» SOURCE DOCUMENT

........

The Breathing of Maps

 

The Japan Foundation Asia Center together with MAIIAM Contemporary Art Museum and Jim Thompson Art Center presented “The Breathing of Maps,” a series of events based on Thongchai Winichakul, a Thai historian, term of “geo-body”. The project had been held in Yamaguchi and Tokyo before coming to Chiang Mai and Bangkok as its final destination. This project examined the social transformations occurring in the layers of time that lie between maps as it explored the “living geo-bodies” shaped by the ongoing accumulation of human activity.

 

The program included lecture and lecture performance by artists and researchers from Southeast Asia and Japan based on their own unique research into the history, culture, politics, economics, folkways, and other social phenomena of their respective countries.

........

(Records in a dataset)
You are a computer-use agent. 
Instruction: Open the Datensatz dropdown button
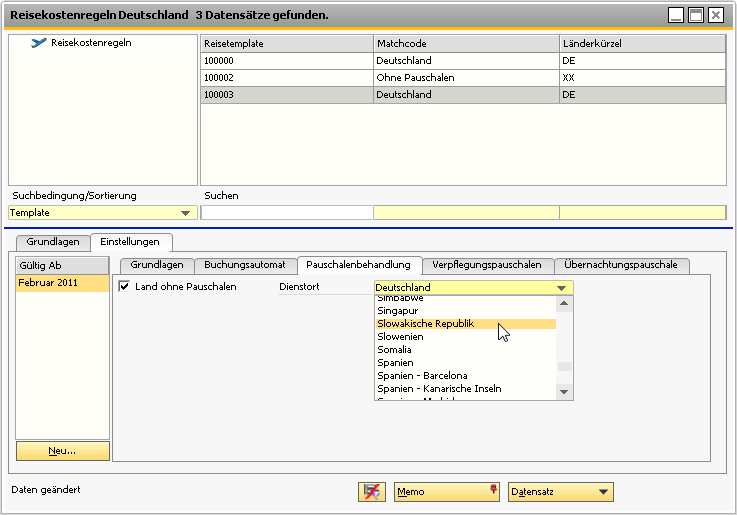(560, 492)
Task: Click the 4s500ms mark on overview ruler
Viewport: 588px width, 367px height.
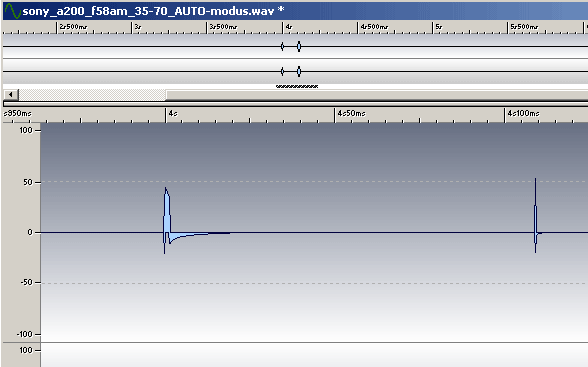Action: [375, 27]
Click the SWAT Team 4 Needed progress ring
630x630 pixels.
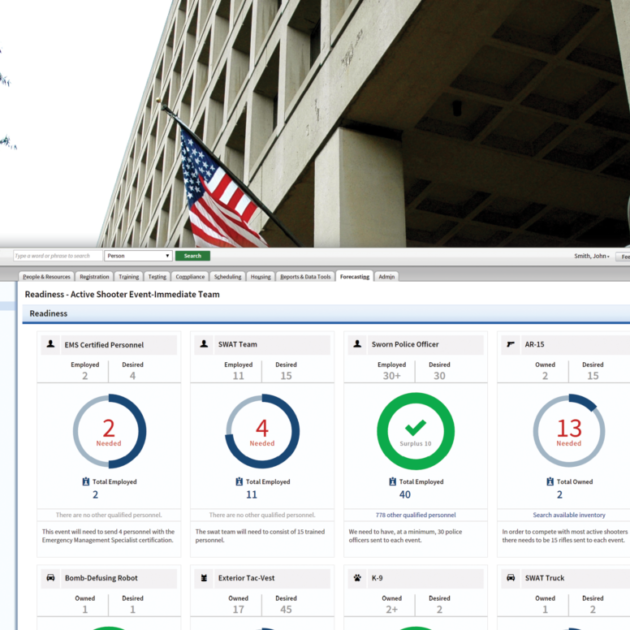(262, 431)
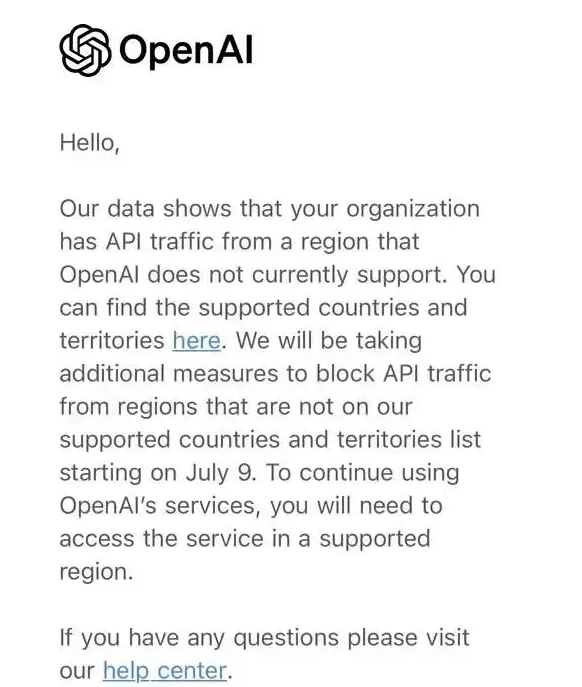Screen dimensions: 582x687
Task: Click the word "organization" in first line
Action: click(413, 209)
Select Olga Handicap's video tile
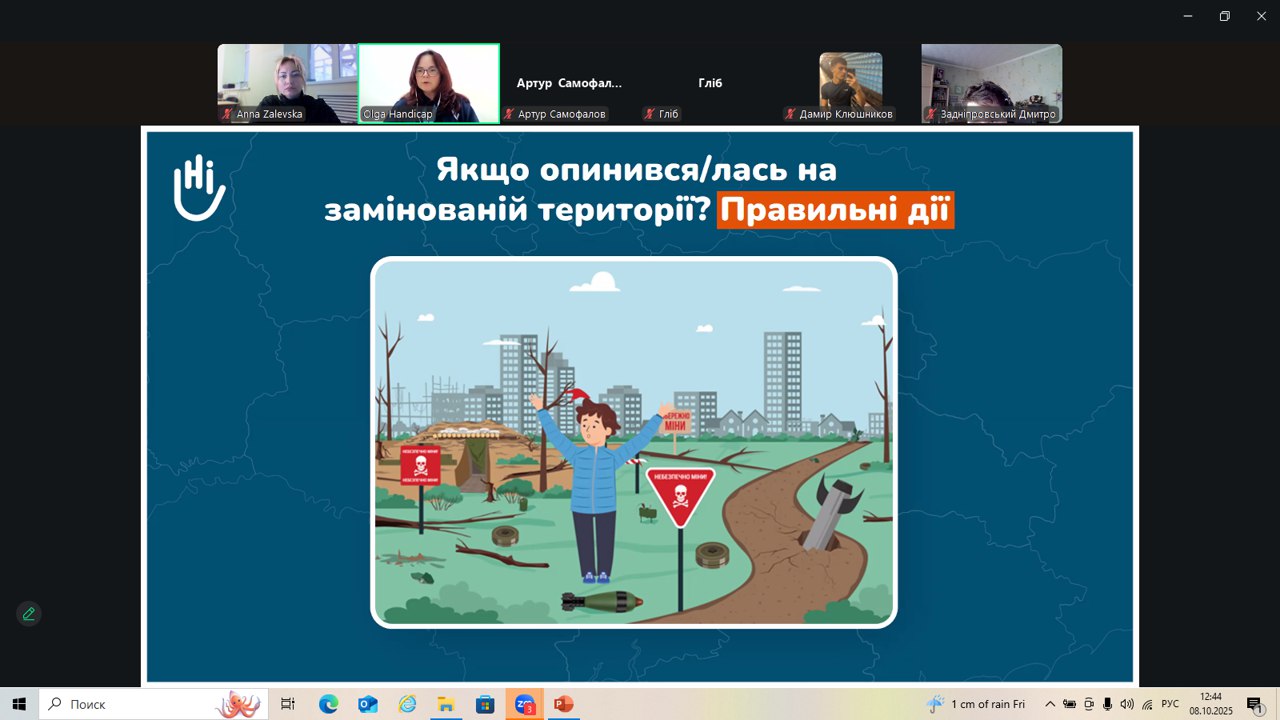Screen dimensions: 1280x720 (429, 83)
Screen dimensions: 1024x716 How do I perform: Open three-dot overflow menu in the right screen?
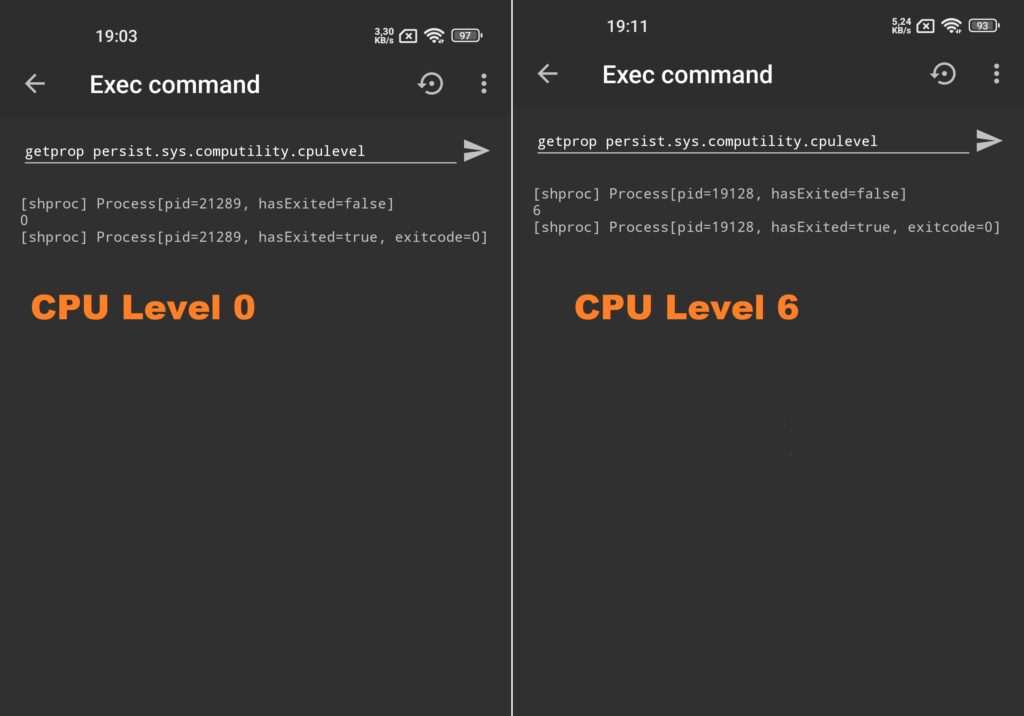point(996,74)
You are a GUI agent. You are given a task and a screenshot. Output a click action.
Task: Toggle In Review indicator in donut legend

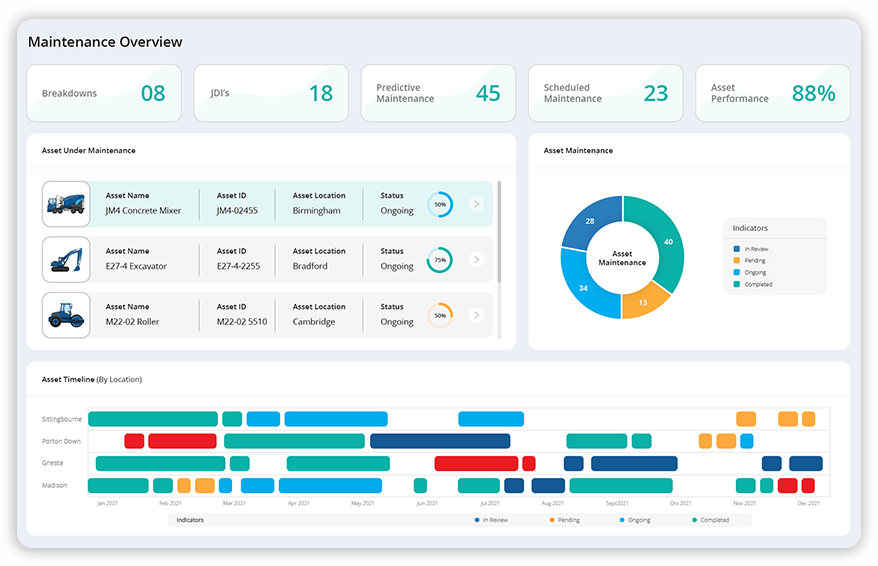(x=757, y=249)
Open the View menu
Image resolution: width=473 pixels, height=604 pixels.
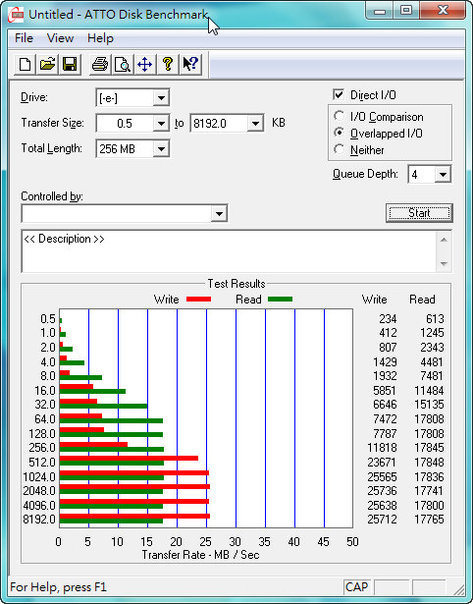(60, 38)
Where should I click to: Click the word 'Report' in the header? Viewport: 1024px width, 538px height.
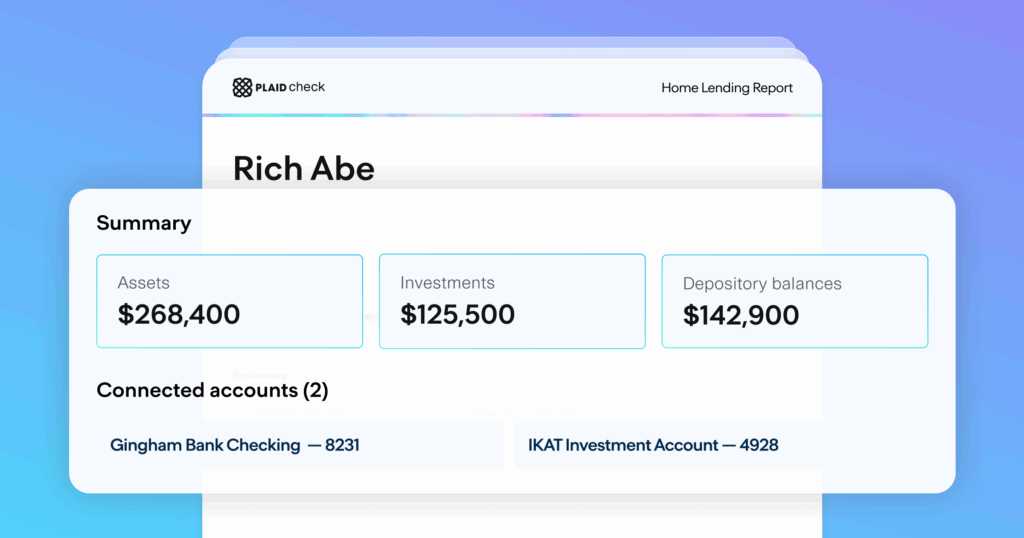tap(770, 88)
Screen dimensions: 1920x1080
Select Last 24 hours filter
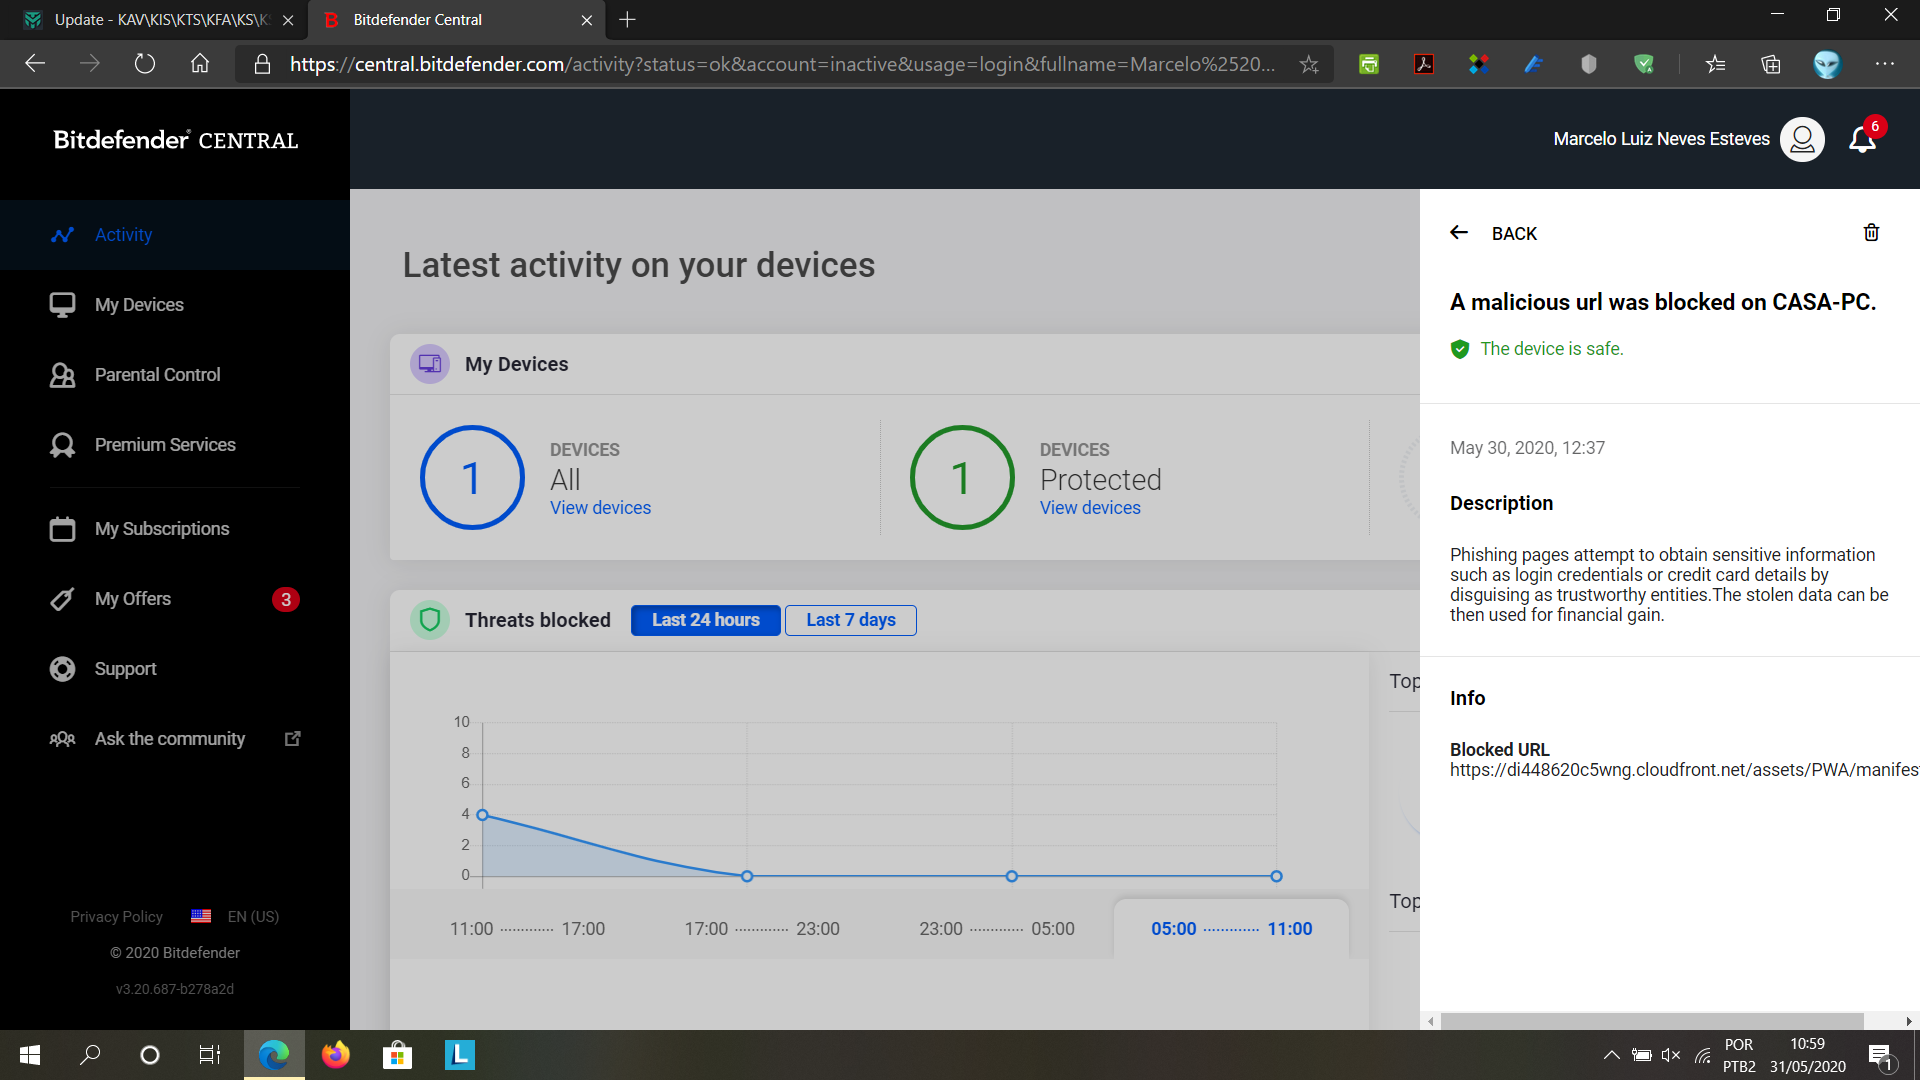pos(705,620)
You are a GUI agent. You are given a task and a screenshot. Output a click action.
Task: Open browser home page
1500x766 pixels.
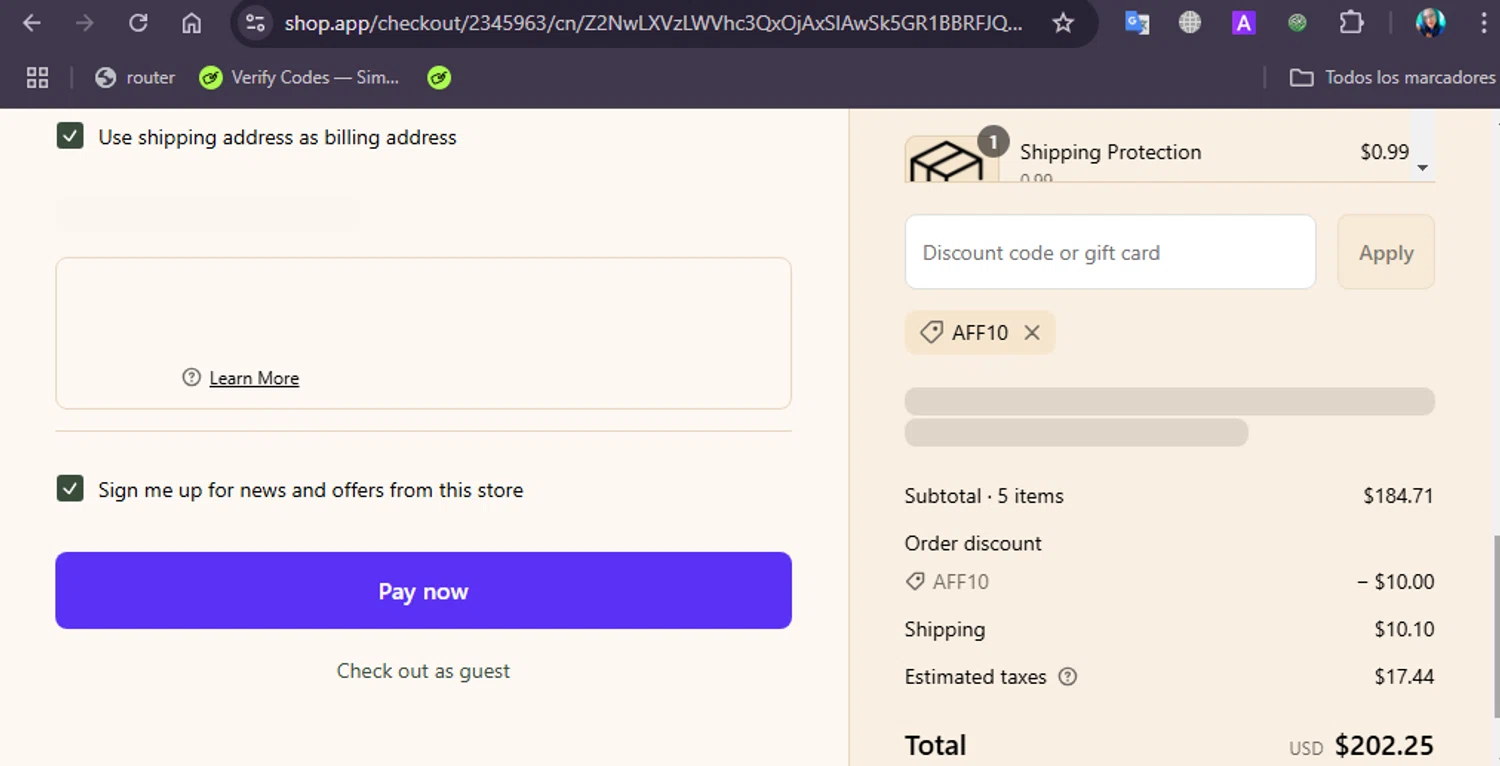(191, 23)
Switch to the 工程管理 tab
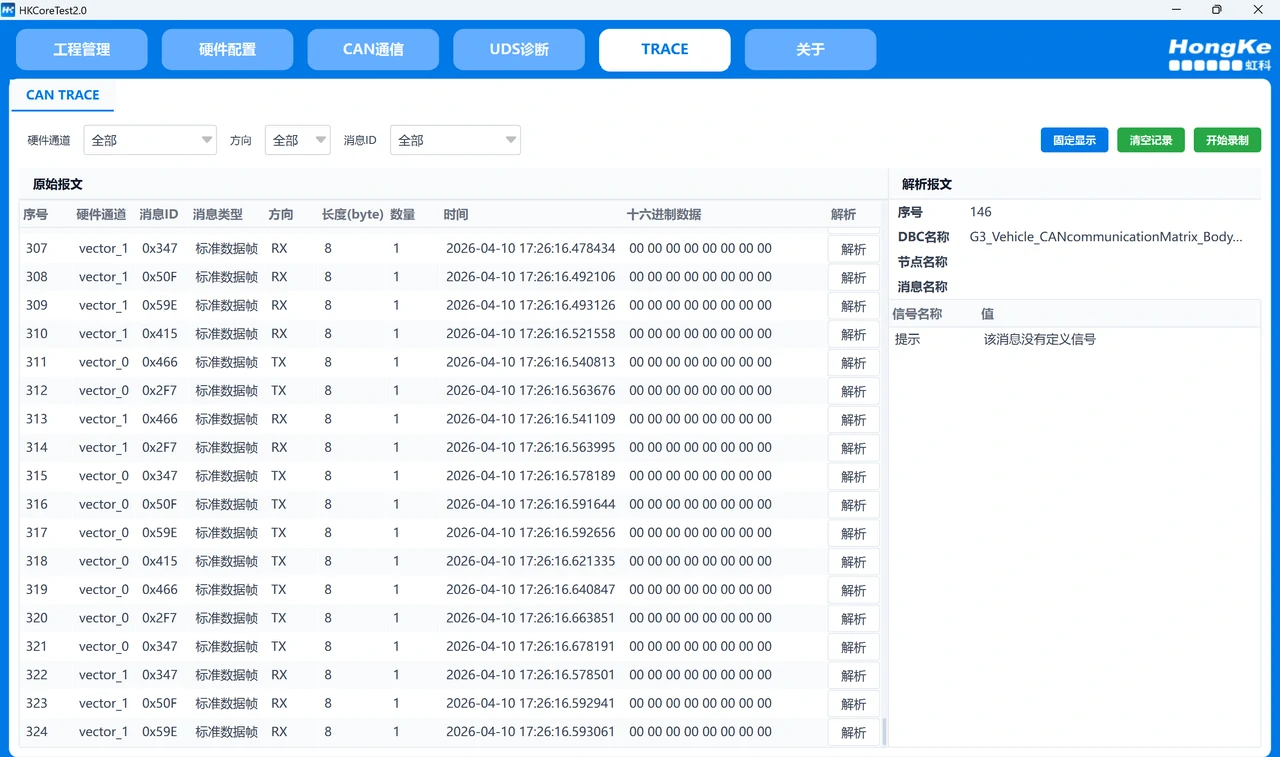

........

» PROBLEM SET
**A.** Which cities does the Breathing of Maps text name as places where the project was held? List each one.
**B.** From the Breathing of Maps text, return the passage from "The program included" up to and including "their respective countries.".
**C.** Can you rewrite the paragraph of the Breathing of Maps text that begins "The Japan Foundation Asia Center together with" as a short bulleted list that keeps its main facts?

» ANSWERS TO THE TASKS
**A.**
- Yamaguchi
- Tokyo
- Chiang Mai
- Bangkok

**B.**
The program included lecture and lecture performance by artists and researchers from Southeast Asia and Japan based on their own unique research into the history, culture, politics, economics, folkways, and other social phenomena of their respective countries.

**C.**
- Presenters: The Japan Foundation Asia Center, MAIIAM Contemporary Art Museum and Jim Thompson Art Center
- Event: "The Breathing of Maps," a series of events based on Thai historian Thongchai Winichakul's term "geo-body"
- Venues: Yamaguchi and Tokyo first, with Chiang Mai and Bangkok as the final destination
- Focus: the social transformations in the layers of time between maps and the "living geo-bodies" shaped by the ongoing accumulation of human activity